Calculate the number of different words, where $0$ appears an even number of times. Let the set of words with an even length $n$ from the alphabet: $\{ 0,1,2\}$.
Calculate the number of different words, where $0$ appears an even number of times.
For example, for $n=6$ , the words $121212,001212,000000$ are allowed,but the word $100011$ is not allowed.
My idea is:
$$\sum_{k=0}^{\frac{n-2}{2}} \binom{n}{2k} \cdot \binom{n-2k}{2}$$
Is this correct?
 A: We define the two following functions: o(n)= number of words with $n$ letters where there is an odd number of $0$'s. $e(n)$=number of words with $n$ letters where there is an even number of $0$'s. It is clear $o(n)+e(n)=3^n$.We also know  $e(n+1)=2e(n)+o(n)=3^n+e(n).$ 
Let us look at the first few values of $e(n):2,5,14,41,122$
$e(1)=2=1+(1)$
$e(2)=5=1+(1+3)$
$e(3)=14=1+(1+3+9)$
$e(4)=41=1+(1+3+9+27)$
So in general we have $e(n)=1+\sum_{i=0}^{n-1}3^i$ which using the formula for geometric sum gives us $e(n)=\frac{3^n-1}{2}+1$
A: I want to say that your formula should be $\sum_{k\ge 0}\binom{n}{2k}2^{n-2k}$ because once you've chosen $2k$ positions out of $n$ for placing $0$'s in one of the $\binom{n}{2k}$ in the rest of the $(n-2k)$ places, at each place you can put a $1$ or a $2$ in $2$ ways which gives you a total of $2^{n-2k}$ ways.

[Recorded information]:

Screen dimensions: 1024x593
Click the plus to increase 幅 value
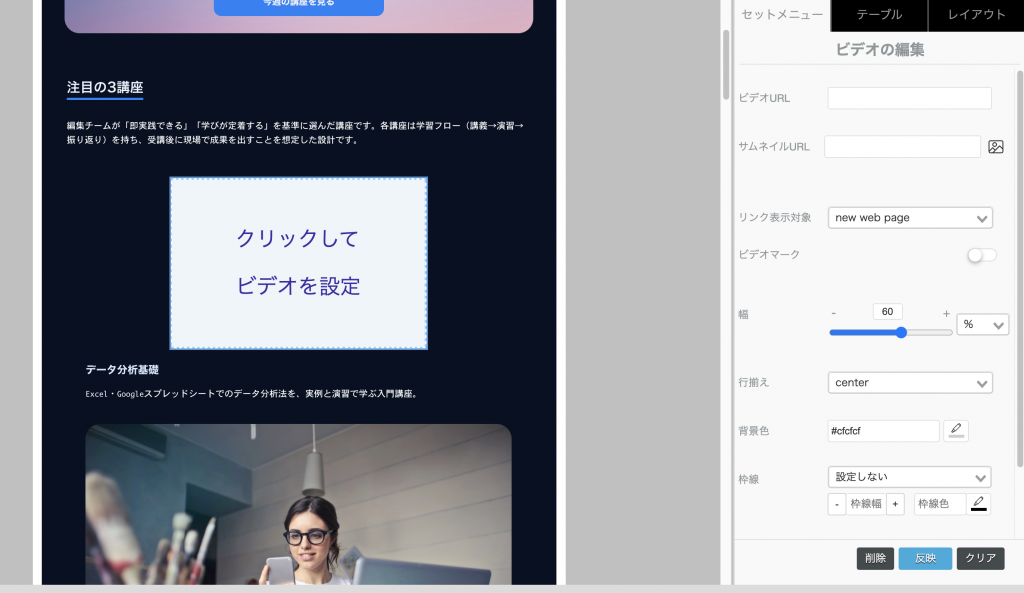[946, 312]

[Exercise set]:
- A) In the thread on counting words with an even number of zeros, what closed form does the first answer give for e(n)?
- B) Carry on the thread about counting words over {0, 1, 2} with an even number of zeros, picking up after its final post.

[Answer set]:
- A) e(n) = (3^n − 1)/2 + 1

- B)
In general if you have an alphabet of size $l$ and you want the number of $n$ length words that have only even number of a particular alphabet (like $0$ here) then using the same logic that was used to get your answer, you get the number as $$\sum_{j=0}^{\lfloor n/2\rfloor}\binom{n}{2k}(l-1)^{n-2k}=\binom{n}{0}(l-1)^{n}+\binom{n}{2}(l-1)^{n-2}+\cdots+\binom{n}{2\lfloor n/2\rfloor}(l-1)^{n-2\lfloor n/2\rfloor}$$ Now, $$l^n=\binom{n}{0}(l-1)^n+\binom{n}{1}(l-1)^{n-1}+\cdots+\binom{n}{n}\\ (l-2)^n=\binom{n}{0}(l-1)^n-\binom{n}{1}(l-1)^{n-1}+\cdots+(-1)^n\binom{n}{n}\\ $$ So the desired number is $$\frac{l^n+(l-2)^n}{2}$$
A: Another cool way is by using Generating functions. If you write the automata that accepts that kind of String and use the Schützenberger theorem, you can come up with it easily. i.e. 
$\frac{1-5x^2}{1-10x^2+9x^4}$ And from them, you got the following recursion
$a_0=1,a_1=0,a_2=5,a_3=0$
$a_n=10a_{n-2}-9a_{n-4}$ for $n\geq4$.
A: Another way is by using exponential generating function:
Since $0$ appears even number of times and $1,2$ has no restriction, the  egf is:
\begin{align*}
  G(x) &= \left(1+\frac{x^2}{2}+\frac{x^4}{4!}+\cdots\right)\left(1+x+\frac{x^2}{2!}+\frac{x^3}{3!}+\cdots\right)^2 \\
  &= \left(\frac{e^x+e^{-x}}{2}\right)e^{2x} \\
  &= \frac{e^{3x}+e^{x}}{2}
\end{align*}
and $$\left[\frac{x^n}{n!}\right]G(x) = \frac{3^n+1}{2}$$
A: The recurrence relation for this problem will be
$$A_n = A_{n-1} + 3^{n-1} ; n>1 $$
$$A_1 = 2$$
Solve this recurrence equation using homogeneous and particular solution method.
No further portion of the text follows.